• Records for this task
****************************************

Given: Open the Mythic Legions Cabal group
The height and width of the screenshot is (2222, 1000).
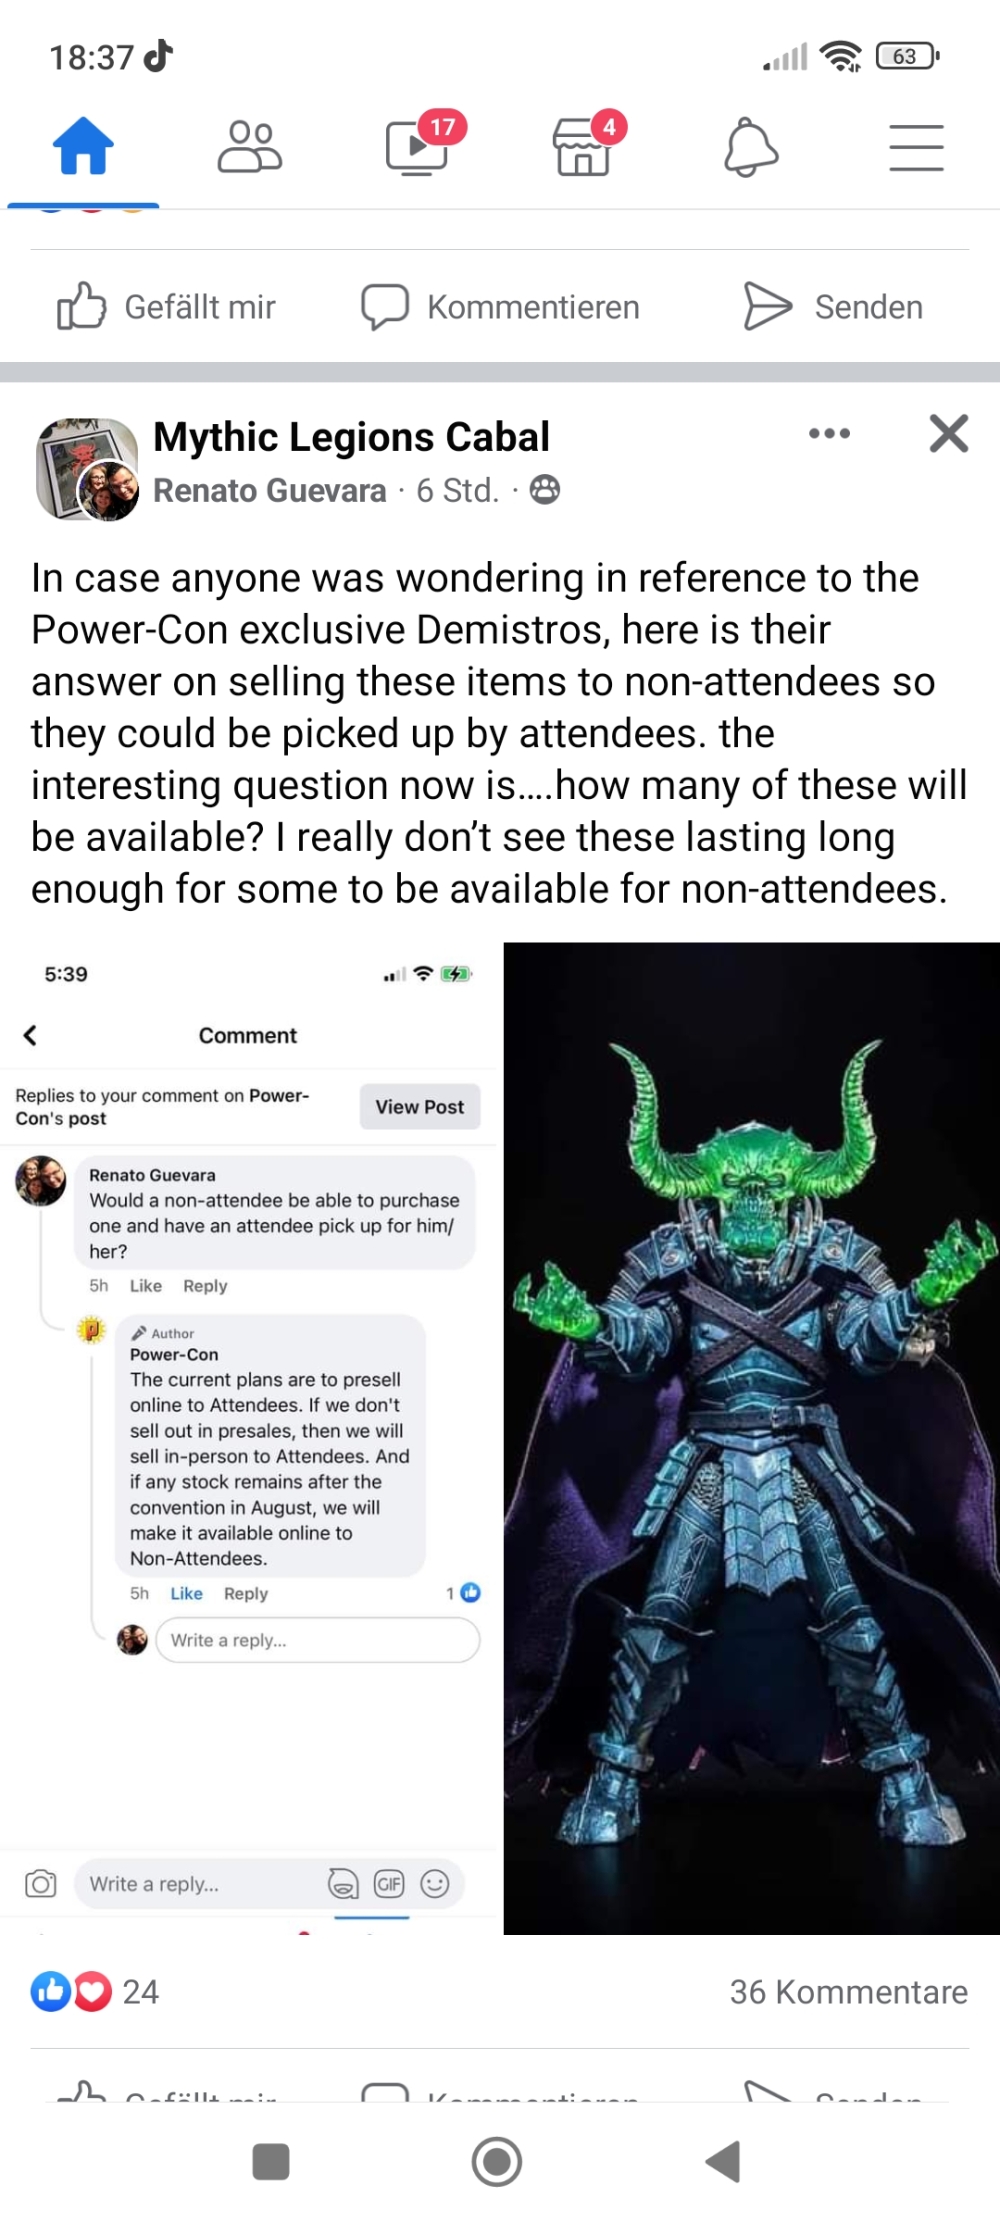Looking at the screenshot, I should tap(351, 437).
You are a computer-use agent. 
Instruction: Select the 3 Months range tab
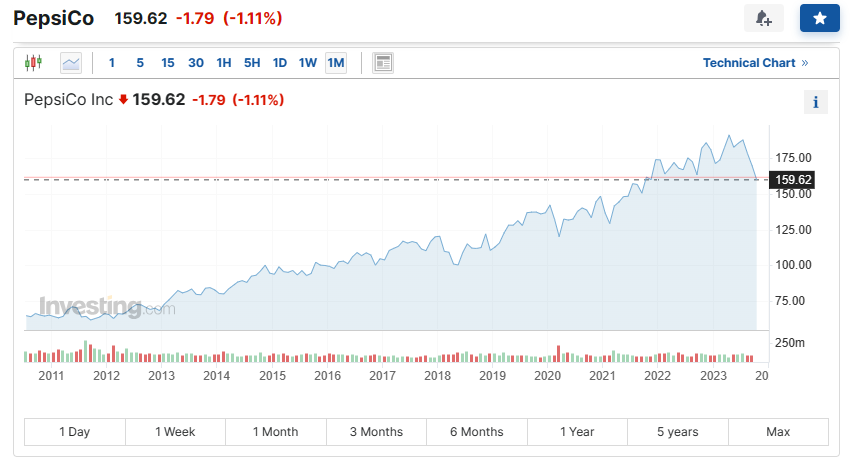[x=376, y=432]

****************************************

• About this task
Please produce an exact copy of all the material, leaving out the pictures.

• Solved exercise
Given: Open the Mythic Legions Cabal group
The height and width of the screenshot is (2222, 1000).
Looking at the screenshot, I should tap(351, 437).
You are a computer-use agent. 
Instruction: Select the 3 Months range tab
[x=376, y=432]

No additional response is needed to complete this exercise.